Look at the clock the moment you realize you’re having an attack and understand that in about 15-20 minutes you’ll be fine. Generally that’s as long as most attacks last. If it helps, stare at the clock. I find it easier to simply glance every now and then, usually catching time advances of 2-3 minutes. As I get closer to the 15 minute mark, I tell myself it’s almost over, which generally ends the attack all together.
Accept The Things You Can Not Control
Over time you’ll begin to develop your own technique for managing and controlling anxiety. I want to share one final thought in order to help anyone handle stress in their lives. I am still struggling with this. I am a control freak, and letting go is possibly the hardest thing for me to do.
I used to attempt to control aspects of my life around 6 months in advance.
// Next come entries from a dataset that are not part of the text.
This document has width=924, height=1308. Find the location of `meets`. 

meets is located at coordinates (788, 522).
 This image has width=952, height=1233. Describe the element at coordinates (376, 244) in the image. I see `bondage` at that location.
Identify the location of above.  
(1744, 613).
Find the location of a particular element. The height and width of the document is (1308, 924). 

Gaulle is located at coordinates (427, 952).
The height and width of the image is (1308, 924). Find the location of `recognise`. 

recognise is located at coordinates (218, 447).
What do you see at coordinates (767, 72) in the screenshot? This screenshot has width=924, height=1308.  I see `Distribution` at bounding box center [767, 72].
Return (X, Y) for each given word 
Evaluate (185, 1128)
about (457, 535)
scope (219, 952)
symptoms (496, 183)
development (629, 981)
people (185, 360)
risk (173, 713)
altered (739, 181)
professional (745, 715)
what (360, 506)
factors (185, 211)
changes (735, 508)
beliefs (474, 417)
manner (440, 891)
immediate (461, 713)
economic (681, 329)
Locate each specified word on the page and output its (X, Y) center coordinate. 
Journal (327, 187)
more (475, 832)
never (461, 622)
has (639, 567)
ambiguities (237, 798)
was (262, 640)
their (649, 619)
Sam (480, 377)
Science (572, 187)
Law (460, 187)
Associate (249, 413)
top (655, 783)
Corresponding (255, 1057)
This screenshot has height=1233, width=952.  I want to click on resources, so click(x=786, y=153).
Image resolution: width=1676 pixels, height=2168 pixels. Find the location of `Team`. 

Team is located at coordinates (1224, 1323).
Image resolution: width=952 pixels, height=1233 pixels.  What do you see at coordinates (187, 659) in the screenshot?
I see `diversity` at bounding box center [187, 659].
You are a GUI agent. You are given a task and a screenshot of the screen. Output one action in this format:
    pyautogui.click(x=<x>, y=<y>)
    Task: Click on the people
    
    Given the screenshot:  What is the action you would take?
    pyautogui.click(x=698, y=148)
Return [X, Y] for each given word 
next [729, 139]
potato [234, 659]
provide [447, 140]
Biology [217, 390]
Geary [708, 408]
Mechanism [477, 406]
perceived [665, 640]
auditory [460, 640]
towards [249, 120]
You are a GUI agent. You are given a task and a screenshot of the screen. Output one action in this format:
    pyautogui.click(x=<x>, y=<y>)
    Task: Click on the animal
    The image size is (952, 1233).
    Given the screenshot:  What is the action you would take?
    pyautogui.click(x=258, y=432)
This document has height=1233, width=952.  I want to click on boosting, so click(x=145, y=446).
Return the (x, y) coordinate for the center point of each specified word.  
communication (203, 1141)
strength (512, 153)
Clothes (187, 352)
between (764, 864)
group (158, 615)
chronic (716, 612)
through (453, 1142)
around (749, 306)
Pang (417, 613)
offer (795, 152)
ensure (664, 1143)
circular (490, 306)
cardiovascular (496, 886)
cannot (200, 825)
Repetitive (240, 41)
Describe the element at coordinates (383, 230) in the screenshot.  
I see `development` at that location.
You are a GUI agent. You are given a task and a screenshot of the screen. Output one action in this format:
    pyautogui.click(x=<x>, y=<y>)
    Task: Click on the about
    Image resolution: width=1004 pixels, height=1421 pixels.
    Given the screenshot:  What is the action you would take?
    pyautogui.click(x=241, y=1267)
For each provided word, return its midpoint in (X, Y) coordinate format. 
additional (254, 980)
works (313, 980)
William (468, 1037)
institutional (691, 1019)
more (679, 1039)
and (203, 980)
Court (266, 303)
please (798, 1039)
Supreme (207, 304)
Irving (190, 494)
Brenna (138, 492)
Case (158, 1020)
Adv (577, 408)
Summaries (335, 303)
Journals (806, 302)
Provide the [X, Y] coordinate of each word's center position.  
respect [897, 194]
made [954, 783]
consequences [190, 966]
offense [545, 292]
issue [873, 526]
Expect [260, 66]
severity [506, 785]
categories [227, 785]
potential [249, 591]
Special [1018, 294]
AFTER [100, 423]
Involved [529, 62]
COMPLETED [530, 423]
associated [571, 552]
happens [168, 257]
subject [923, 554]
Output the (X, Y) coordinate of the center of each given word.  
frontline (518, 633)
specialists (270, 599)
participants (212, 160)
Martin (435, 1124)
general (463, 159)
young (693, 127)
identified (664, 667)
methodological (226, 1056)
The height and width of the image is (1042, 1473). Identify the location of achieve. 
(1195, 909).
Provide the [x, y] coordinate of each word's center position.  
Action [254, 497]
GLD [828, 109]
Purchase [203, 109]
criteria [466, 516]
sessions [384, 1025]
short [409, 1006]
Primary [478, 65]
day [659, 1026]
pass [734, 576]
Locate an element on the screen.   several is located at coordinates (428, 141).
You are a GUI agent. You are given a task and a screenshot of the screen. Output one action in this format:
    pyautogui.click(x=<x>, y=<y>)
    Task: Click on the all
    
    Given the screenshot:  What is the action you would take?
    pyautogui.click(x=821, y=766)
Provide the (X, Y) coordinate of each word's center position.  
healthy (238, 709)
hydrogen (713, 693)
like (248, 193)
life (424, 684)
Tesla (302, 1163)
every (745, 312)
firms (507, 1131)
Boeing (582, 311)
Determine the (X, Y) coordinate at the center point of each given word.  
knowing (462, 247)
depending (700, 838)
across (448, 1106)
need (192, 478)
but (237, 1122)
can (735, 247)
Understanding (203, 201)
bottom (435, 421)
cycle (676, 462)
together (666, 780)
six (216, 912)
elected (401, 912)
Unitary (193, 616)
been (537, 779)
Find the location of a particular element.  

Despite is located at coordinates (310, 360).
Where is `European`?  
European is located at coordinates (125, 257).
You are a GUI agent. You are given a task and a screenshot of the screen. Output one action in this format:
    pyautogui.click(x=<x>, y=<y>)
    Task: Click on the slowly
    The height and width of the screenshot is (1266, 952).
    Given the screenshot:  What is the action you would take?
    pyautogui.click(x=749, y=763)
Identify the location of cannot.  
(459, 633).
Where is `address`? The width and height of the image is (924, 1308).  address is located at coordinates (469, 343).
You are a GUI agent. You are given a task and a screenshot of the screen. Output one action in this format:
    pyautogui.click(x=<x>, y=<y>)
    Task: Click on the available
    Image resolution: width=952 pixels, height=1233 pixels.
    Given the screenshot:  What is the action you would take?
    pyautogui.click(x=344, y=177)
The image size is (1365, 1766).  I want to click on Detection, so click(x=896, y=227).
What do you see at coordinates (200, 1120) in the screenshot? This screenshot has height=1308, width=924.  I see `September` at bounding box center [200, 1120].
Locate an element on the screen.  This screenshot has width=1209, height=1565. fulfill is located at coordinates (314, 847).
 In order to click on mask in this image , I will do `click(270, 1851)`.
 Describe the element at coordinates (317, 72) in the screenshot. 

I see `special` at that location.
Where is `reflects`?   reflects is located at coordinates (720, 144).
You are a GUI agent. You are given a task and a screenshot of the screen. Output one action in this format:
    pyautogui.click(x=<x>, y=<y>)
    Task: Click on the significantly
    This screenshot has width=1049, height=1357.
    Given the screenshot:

This encompassed everything from where I was going to be in my career to where I would currently be living, to the things I want to have. Goals are essential in life, but I was letting the ones that I could not control consume my life, adding an unnecessary amount of stress to day to day operations.
Let’s put this into a practical sense now by asking a few questions.
Think 6 months into the past. You begin planning for 6 months into the future from that time. Uncontrollable events that you can not possibly predict WILL come up. They always do. That’s why this is called ‘life’ and not ‘everything is as it should be at all times’. Now, due to these events that have already changed the outcome, shifting your goal to something outside your control. You begin to plan 6 months ahead from that point now. Over the course time, you will find that your plan has changed several times because of situations and circumstances that arise that you simply have no control over.
Now it is the present. Think about 6 months ago for a moment. Ask yourself this. Are you where you thought you would be? Was all that worrying over the minor details worth it? Has worrying about the things out of your control impacted any of your relationships or made you frequently generally upset that you need to now need to adjust? Maybe ask someone close to you in your life these questions about yourself if you can not answer them.
Goals are good. Very good. Having said that, part of life is learning to roll with the punches and take life for what it is. Unpredictable.